This is the milder of the types. Blistering is usually confined to hands, feet, knees, and elbows. There is some scarring as the blisters heal, but it is much less severe than the other types. Most of those affected will also eventually lose malformed fingernails and toenails.

Prevalence

As a whole, there are about 6.5 million newborns in the U.S. with dystrophic epidermolysis bullosa, with the severe autosomal recessive forms affecting fewer than 1 per million newborns.


Treatment

Dr. Alfred Lane best discusses future treatment here. Currently there is not a cure. 




What Causes DEB?

DEB is caused by mutations in the COL7A1 gene, the gene responsible for providing instructions for making a protein used to assemble type VII collagen. This particular collagen is a major component in the anchoring fibrils that anchor the epidermis (top layer of skin) to the underlying dermis. The dermis and epidermis in a normal body is much like two pieces of Velcro stuck together. As the skin experiences friction, the skin stays anchored together. But, in a person with DEB, the Velcro fibers are absent. So, it has nothing to keep it stuck together. The skin layers slip apart with friction or trauma, causing blisters and wounds to form.

Well Known Cases

Jonny Kennedy, is one of the most well known suffers of DEB. He was the subject of a documentary called, “The Boy Whose Skin Fell Off.” Jonny died from the skin cancer associated with DEB. The documentary captured the final moments of his life. 

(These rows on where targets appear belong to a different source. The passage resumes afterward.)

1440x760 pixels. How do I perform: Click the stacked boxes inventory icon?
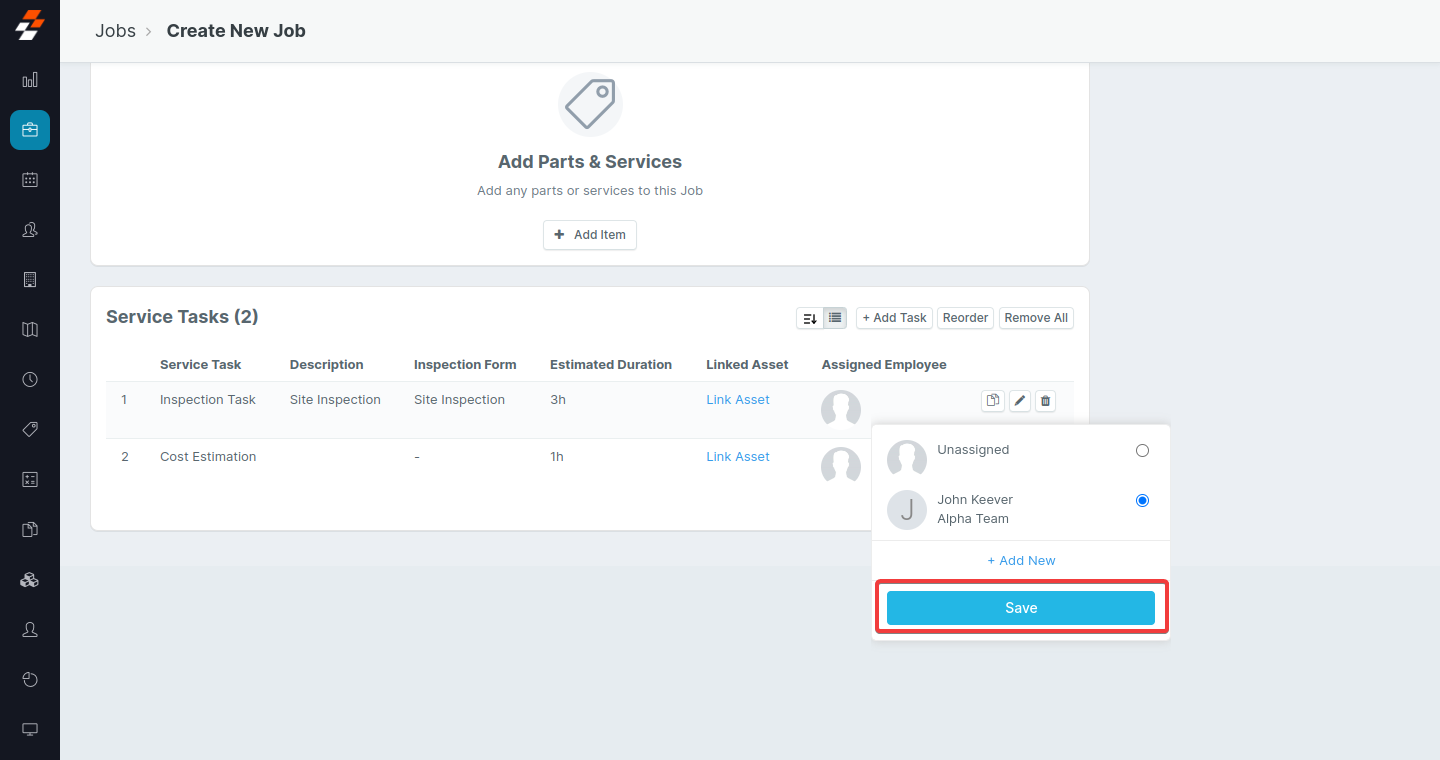[30, 580]
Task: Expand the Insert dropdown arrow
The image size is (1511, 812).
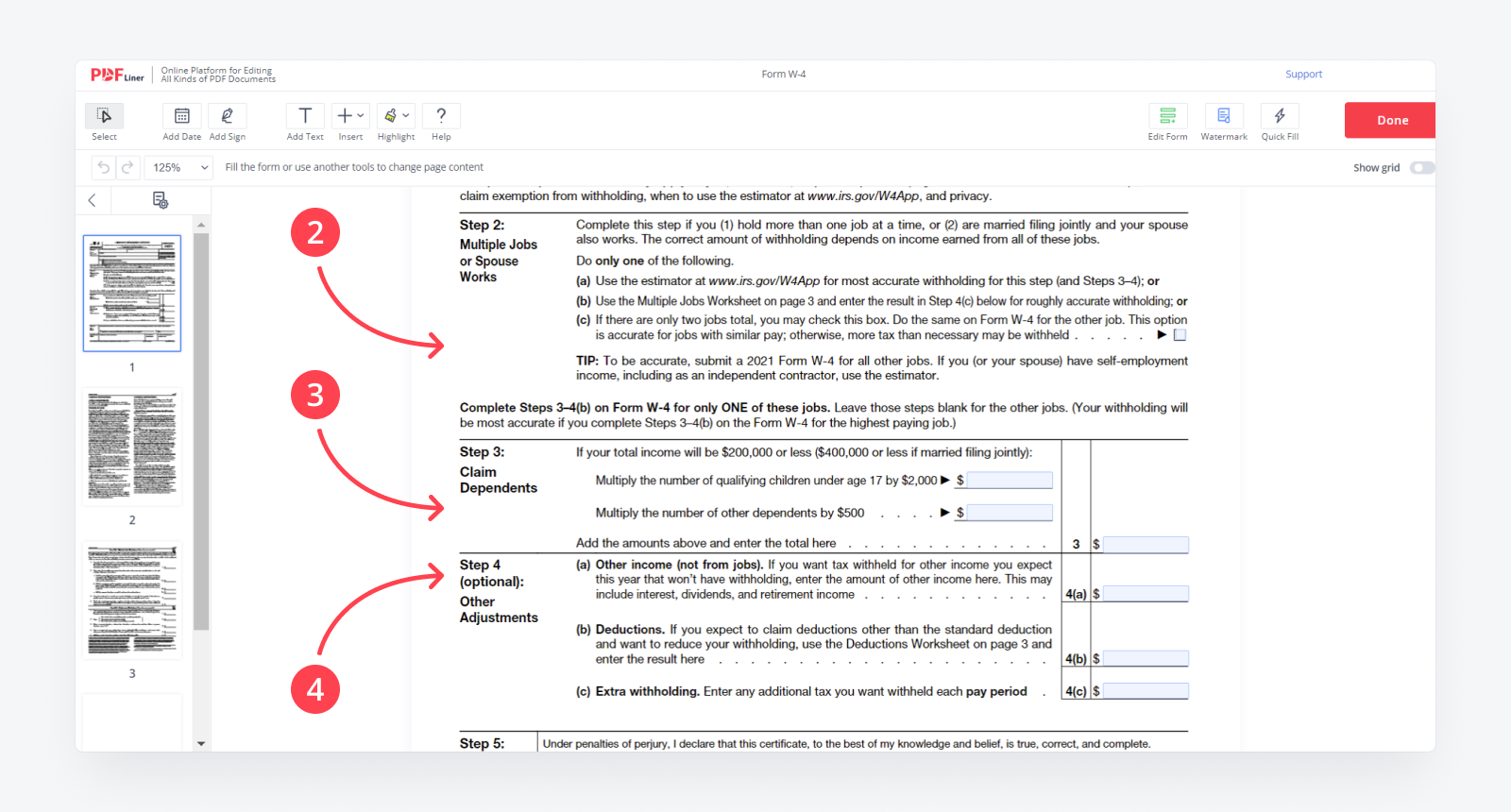Action: coord(361,116)
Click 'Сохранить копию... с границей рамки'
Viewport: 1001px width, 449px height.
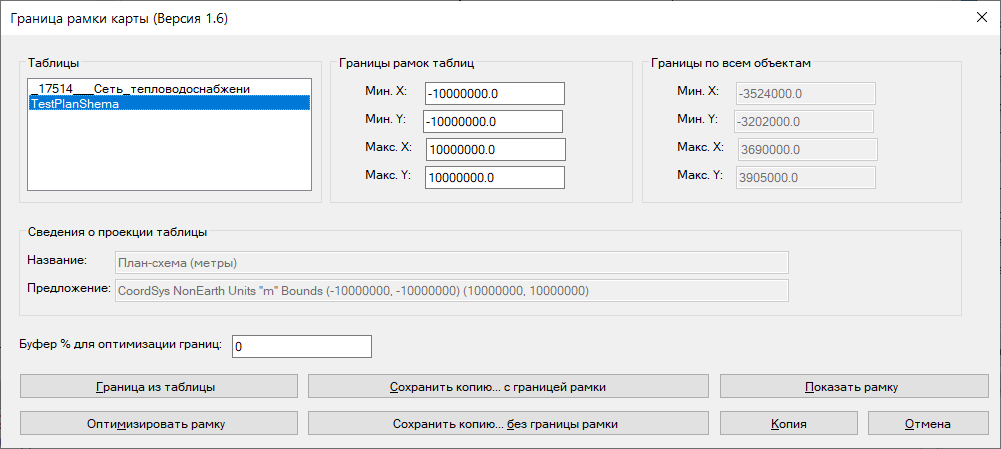point(507,386)
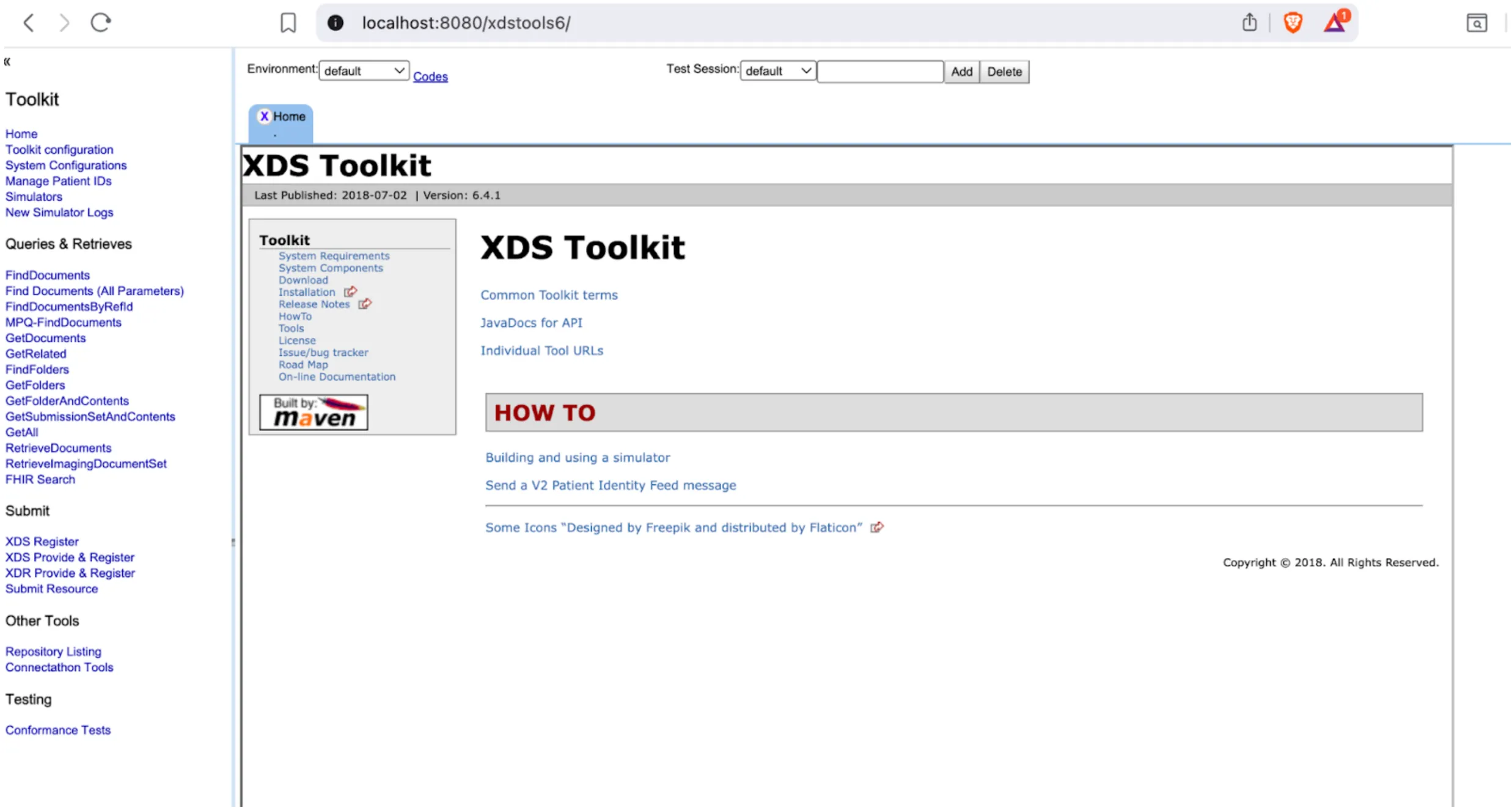Open the Codes link
1512x808 pixels.
point(430,76)
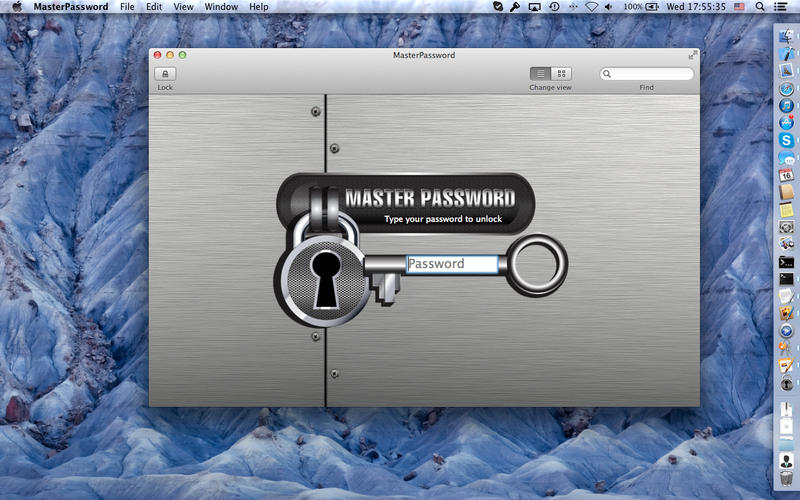Open the View menu

(x=183, y=7)
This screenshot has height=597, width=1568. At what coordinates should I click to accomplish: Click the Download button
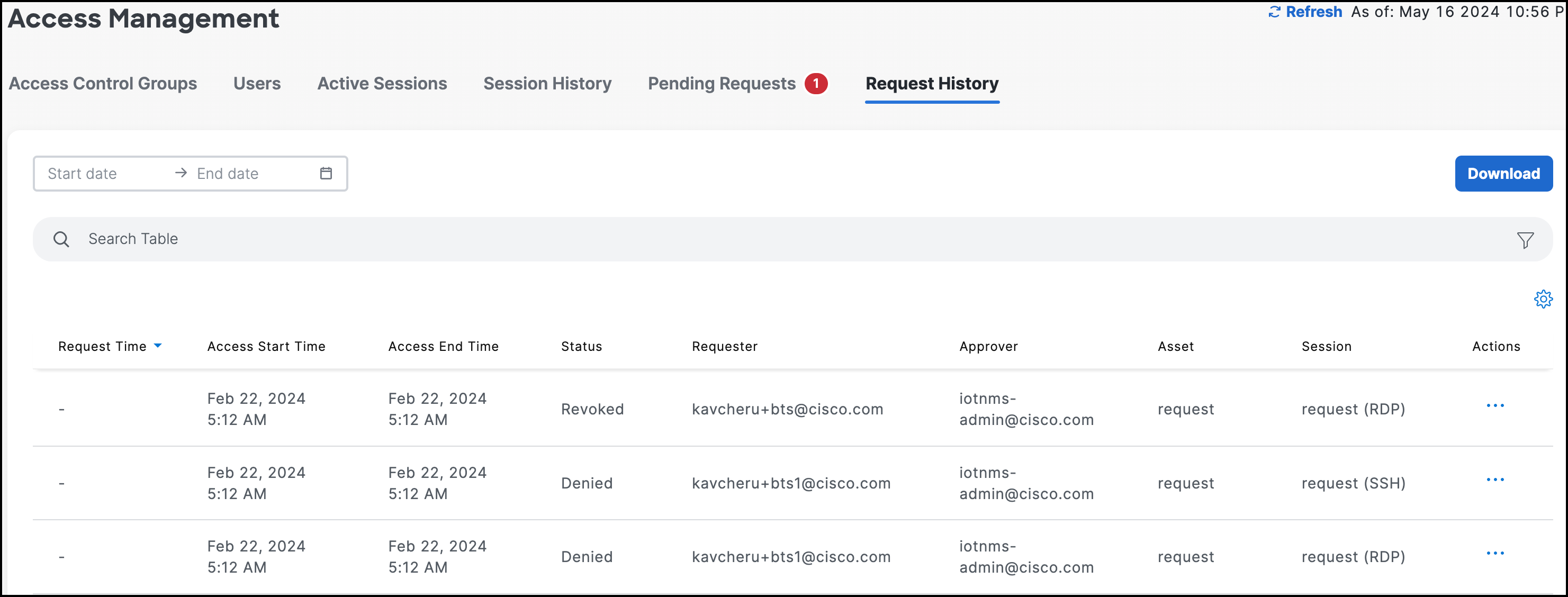(1503, 174)
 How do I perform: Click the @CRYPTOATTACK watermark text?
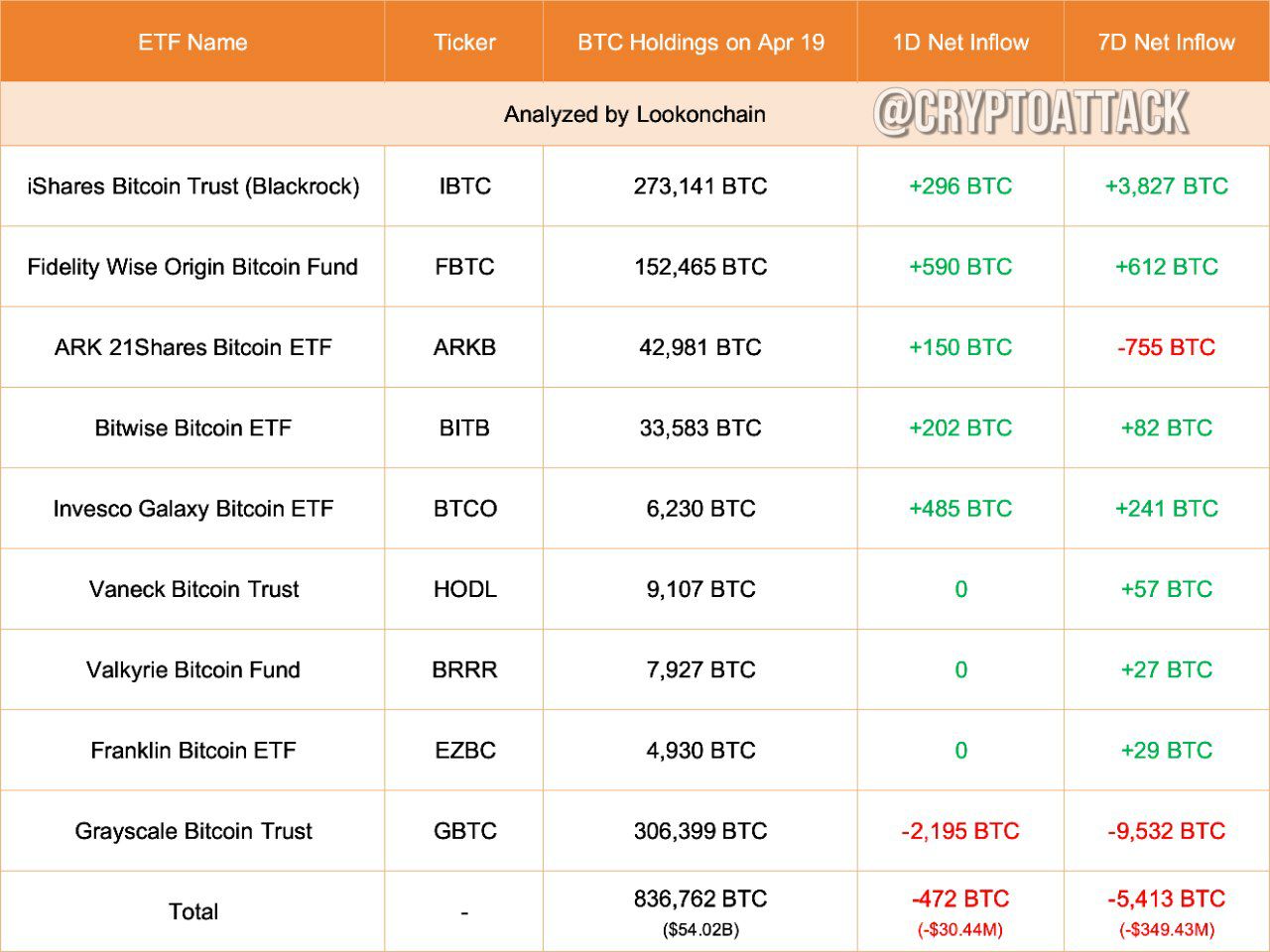coord(1030,112)
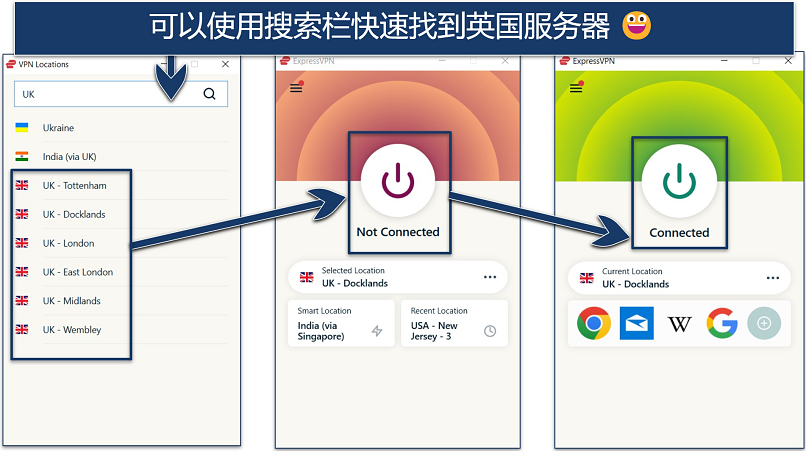The width and height of the screenshot is (806, 451).
Task: Pick the Smart Location India (via Singapore) card
Action: pos(341,323)
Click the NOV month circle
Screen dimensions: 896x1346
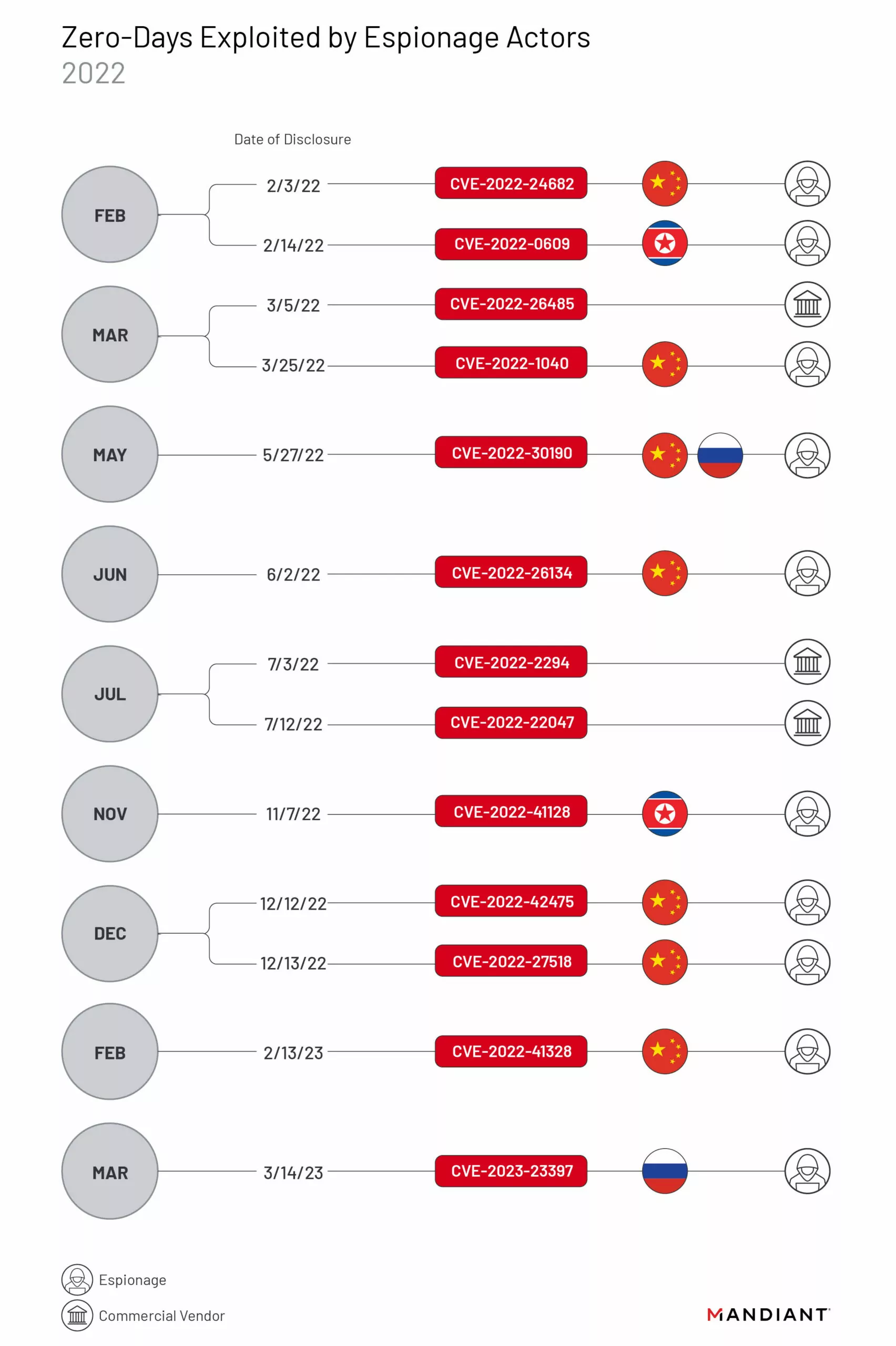pos(110,813)
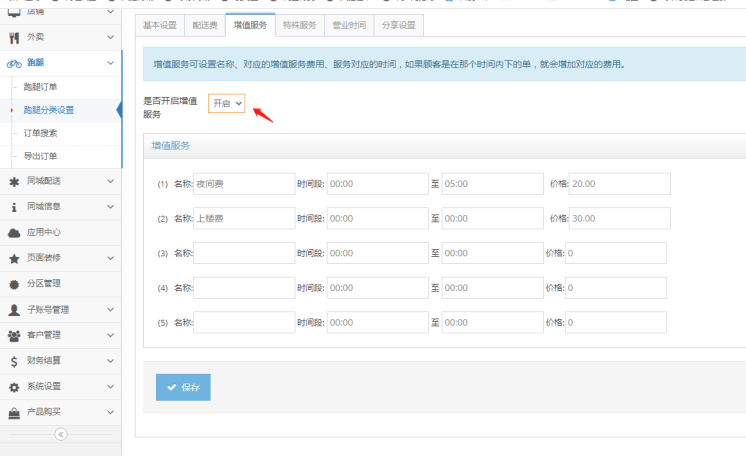Switch to the 营业时间 tab
The image size is (746, 456).
point(350,24)
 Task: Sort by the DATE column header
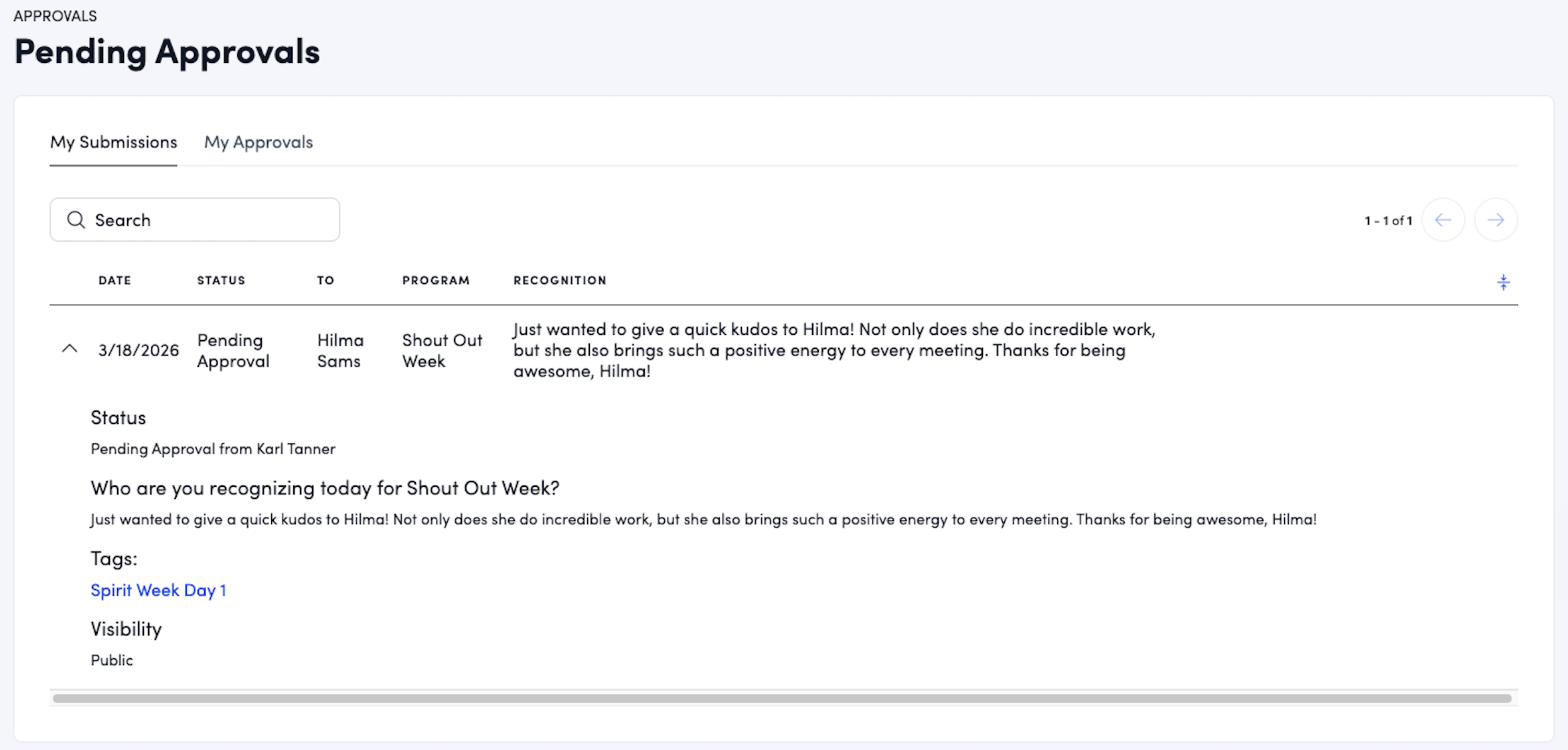click(x=114, y=281)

I recently watched a National Geographic program about 13-year-old Garrett Spaulding. The story touched me deeply, as many do not realize that EB is not just about the disfiguring aspect, but this disease causes unimaginable pain. I literally cried as I watched Garrett’s mother tackle giving her son a five hour dressing change. His entire body is literally mummified with gauze, antibiotic creams, and net wrapping. See Garretts' story on the National Geographic show, Extraordinary Humans.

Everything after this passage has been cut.